____ Dataset

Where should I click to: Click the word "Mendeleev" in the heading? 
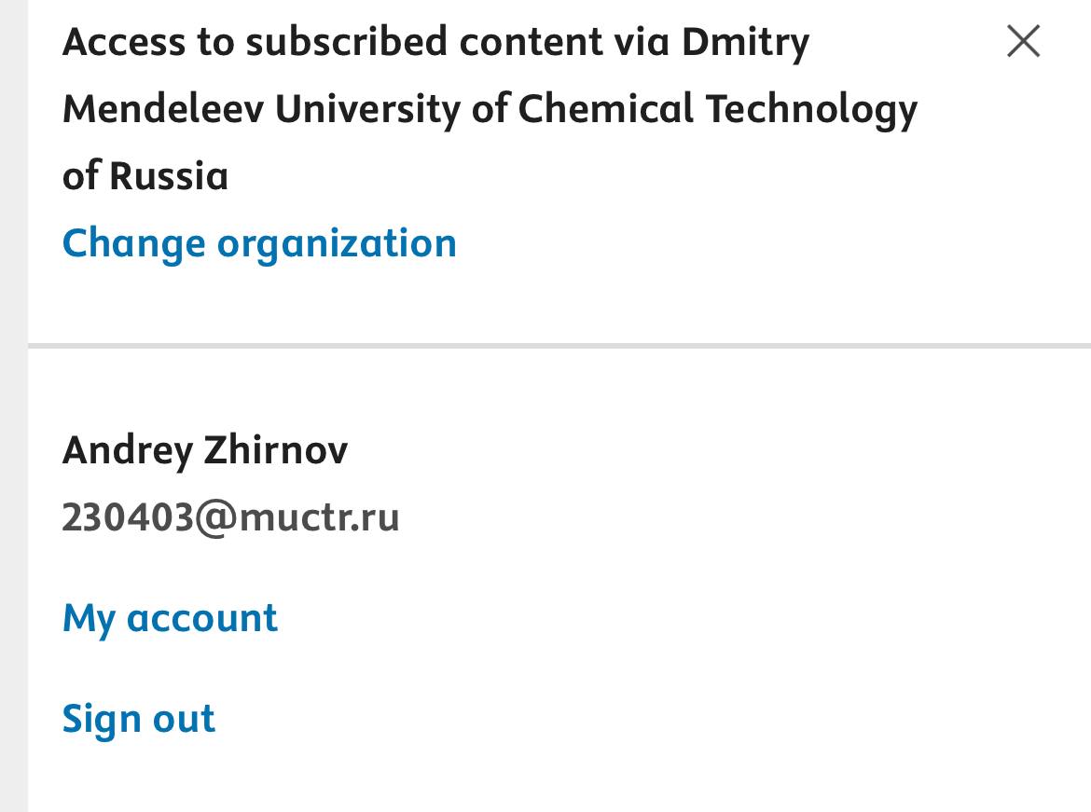coord(161,110)
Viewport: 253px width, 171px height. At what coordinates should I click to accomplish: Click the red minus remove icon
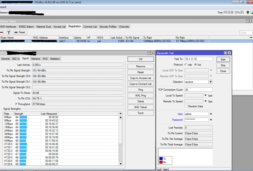pyautogui.click(x=2, y=32)
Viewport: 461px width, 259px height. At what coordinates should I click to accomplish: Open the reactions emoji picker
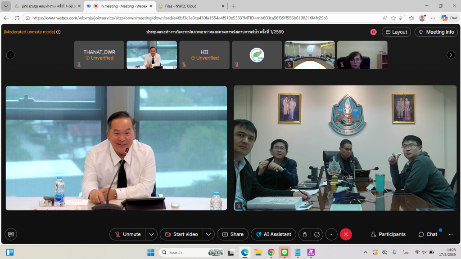[317, 234]
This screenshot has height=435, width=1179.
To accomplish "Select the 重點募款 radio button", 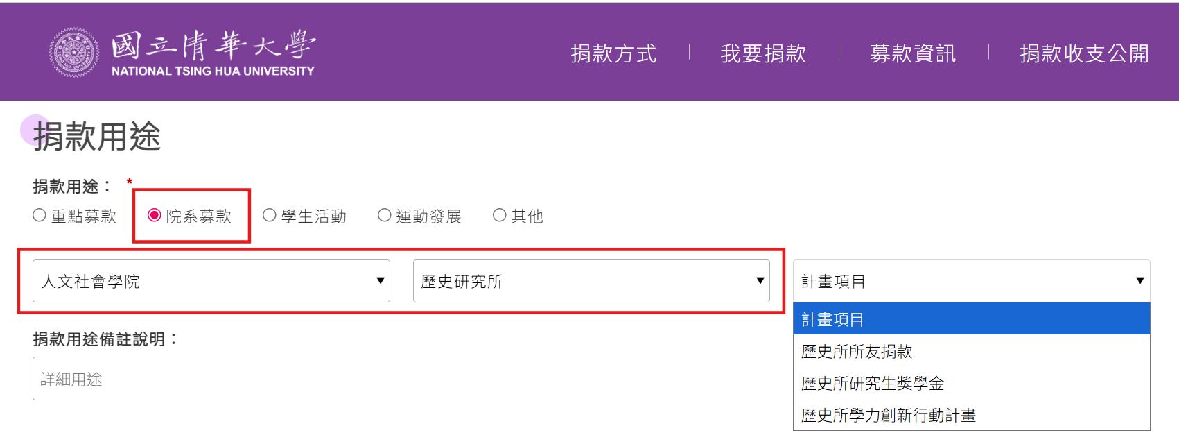I will click(40, 216).
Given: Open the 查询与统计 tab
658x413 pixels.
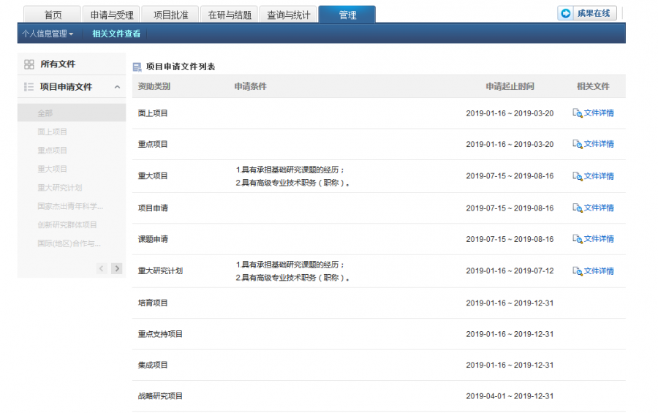Looking at the screenshot, I should point(288,15).
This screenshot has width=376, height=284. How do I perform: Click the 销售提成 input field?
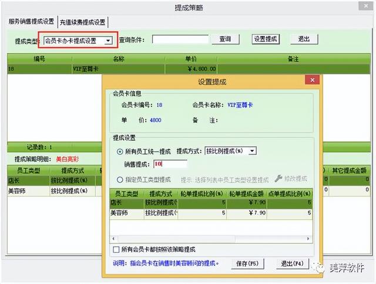[x=169, y=164]
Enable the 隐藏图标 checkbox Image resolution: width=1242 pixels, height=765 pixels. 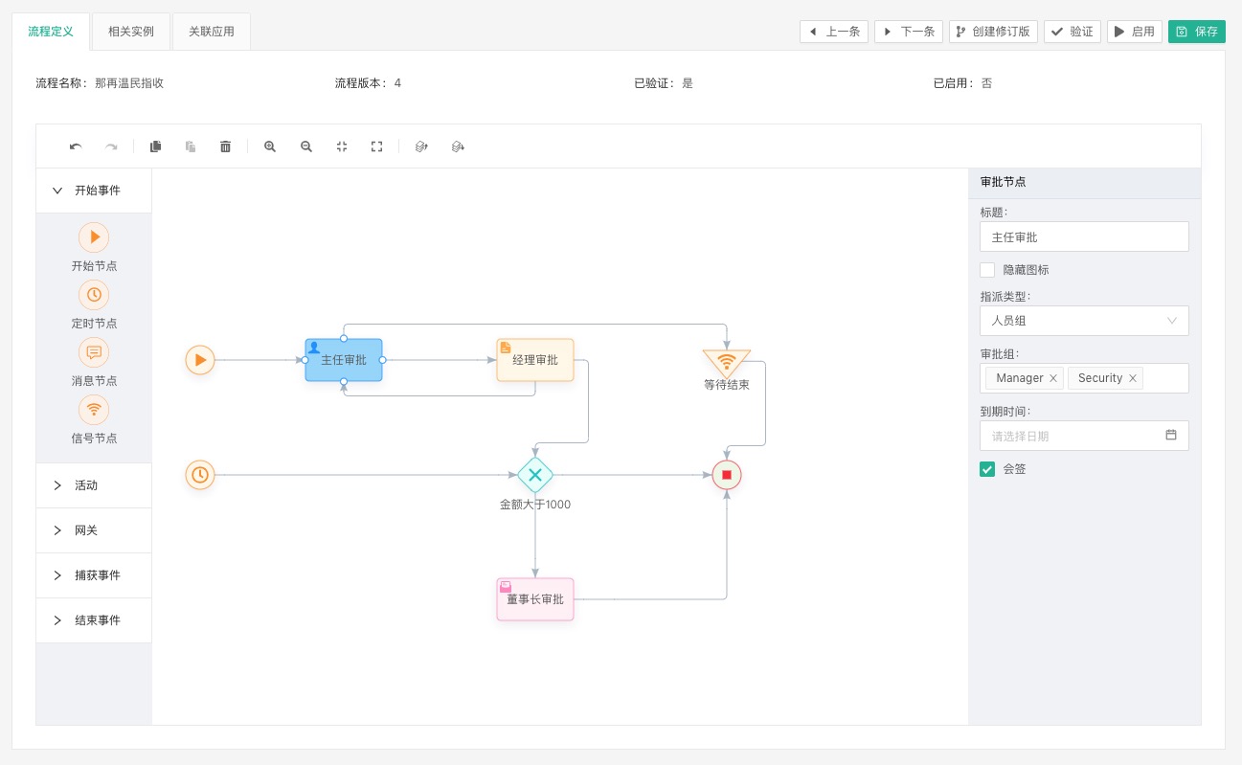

________

**Your instructions:** Final stretch of the data: repeat exactly each line from the one containing "This screenshot has width=376, height=284." through the last, and omit all pictures.

**Task result:**
This screenshot has width=376, height=284. How do I perform: Click the 销售提成 input field?
[x=169, y=164]
Enable the 隐藏图标 checkbox Image resolution: width=1242 pixels, height=765 pixels. 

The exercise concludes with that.